Hi Andreas!

The main problem is the history folder , especially when a new resource is uploaded and a VHR is created. If this is the case the history folder has to be locked which in effect results into a complicated global lock. This is what I simplified and made explicite with the global read/write lock.

What you describe is the locking the RDBMS / file store would do anyway. However, if you acquire all those locks atomically at the very beginning of the request deadlocks are impossible, I guess. Do you do that? May be a good idea...

Oliver

Andreas Probst wrote:
Hi Oliver,

I implemented a finer lock mechanism. For our project we need only the plain WebDAV methods, so we do NOT use DeltaV versioning. This means all file requests go into /files. Knowing this I lock the URI parts either shared or exclusively depending on the kind of request.

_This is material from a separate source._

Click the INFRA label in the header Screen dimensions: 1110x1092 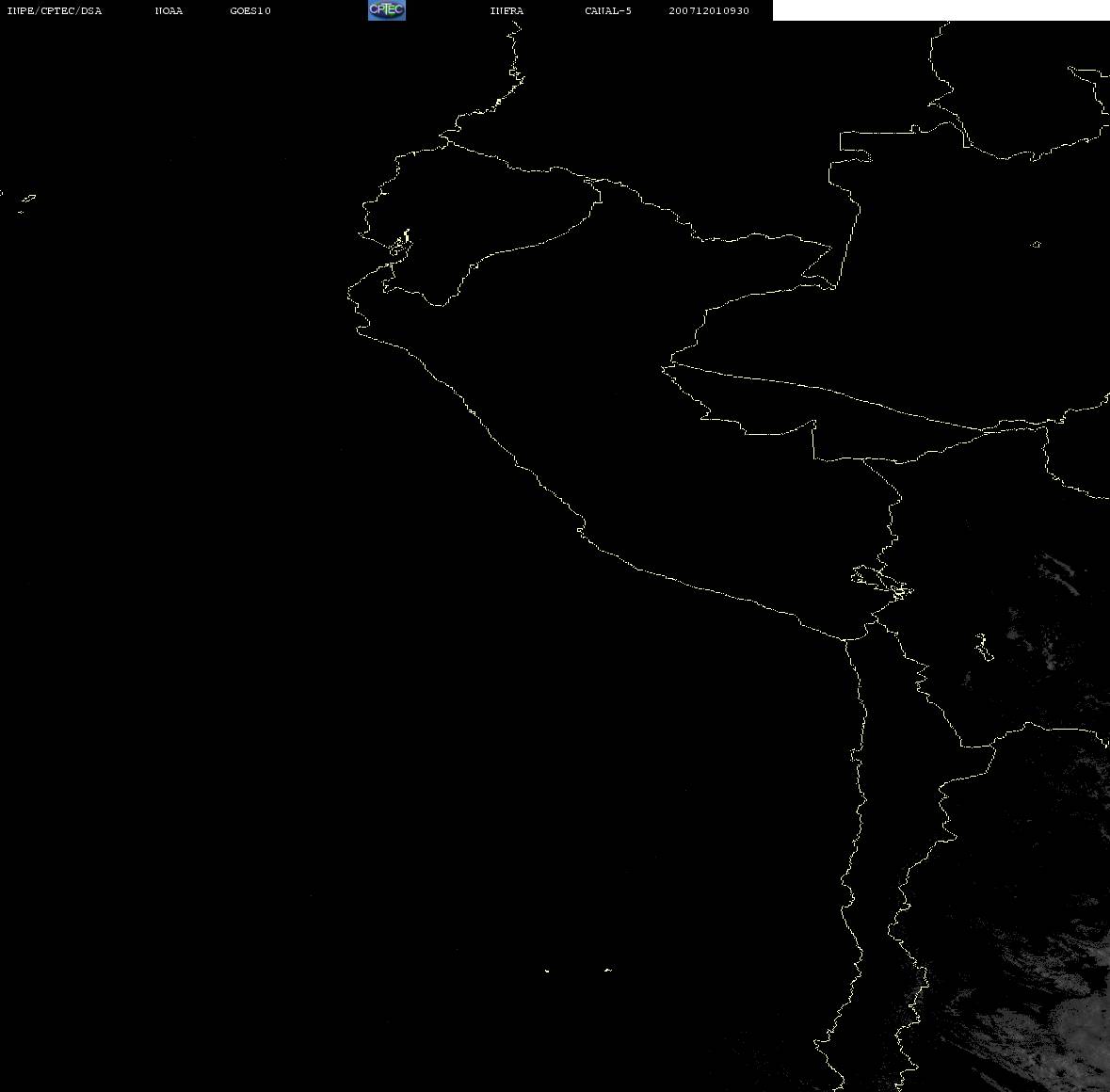coord(507,11)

Example: * GET on /files/col/file:
shared on /
shared on /files
shared on /files/col
shared on /files/col/file


* PUT on /files/col/file
shared on /
shared on /files
exclusive on /files/col (because the properties are written)
exclusive on /files/col/file


* DELETE on /files/col
shared on /
exclusive on /files (because the properties are written)
exclusive on /files/col

Database read committed. Connection pool as described in my other email today.

Since then I did not have deadlocks any more, but several clients can work concurrently if they don't work inside the same collection. Without updating the lastmodified date of the collection it would not even be necessary to exclusively lock the collection (actually this is what we do, as lastmodified is defined by BINDING).

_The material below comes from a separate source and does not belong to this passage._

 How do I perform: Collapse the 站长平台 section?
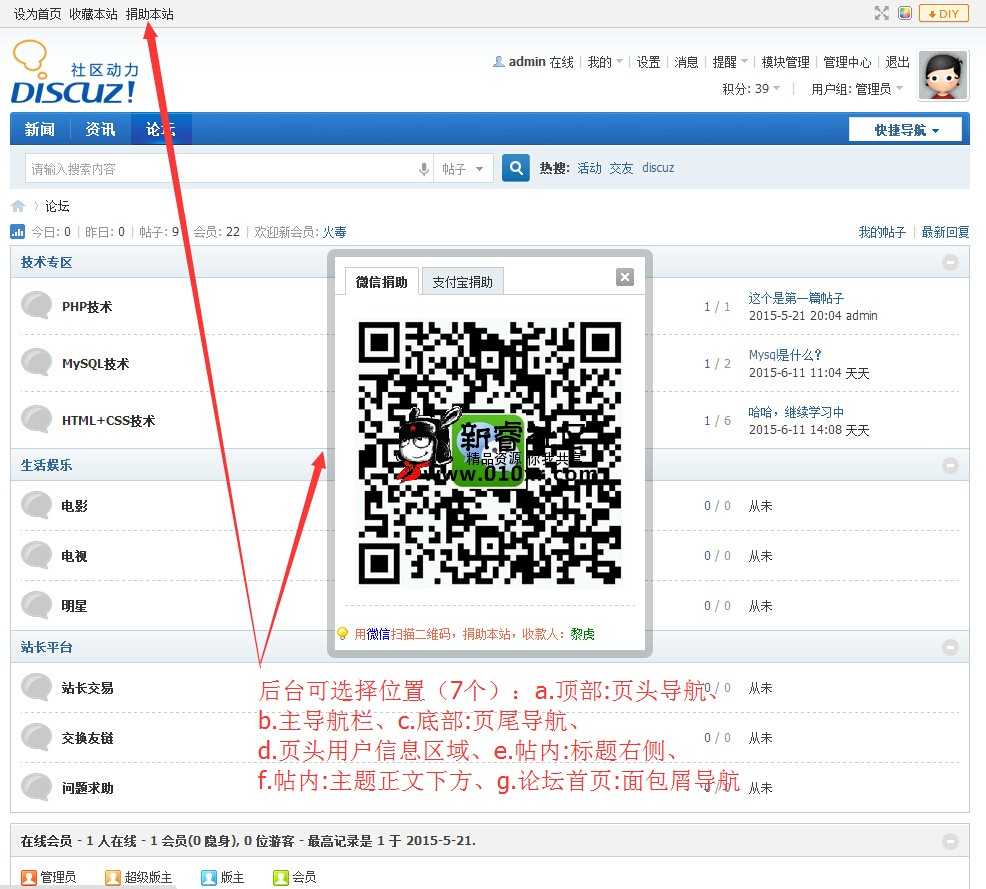coord(950,647)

This kind of lock granularity works for the plain WebDAV methods. So far I've never thought how this can work with DeltaV (everything in /history and /workspace and so on). I also did not think about the security stuff (/users), as we don't need this for our project (only one system user, no person).

Maybe something similar to this could work out inspite of all the different operations which must be supported in general Slide. Perhaps I could even contribute some code if this would help, but before that I need to check this with my employer...

Regards,

Andreas

On 27 Jul 2004 at 13:39, Oliver Zeigermann wrote:


I have just done something really bad and am pretty sure it will be hard to get a new job if I never need one ;)

I have introduced a global read/write lock that can be configured to allow at most a single write request per time. It can also be configured to either allow read requests or disallow them while another request writes. However, this switch will have no effect when requests are done inside external transactions.

No more deadlocks or failed uploads could be observed with that switch. Also no starvations of requests... I will make it the default in Domain.xml.

While it may look like I am a complete idiot and all my work on TLocks and Sequences were in vain, they will become more useful in the future with a real concurrent Slide kernel. For now, they will at least be useful in externally controlled transactions.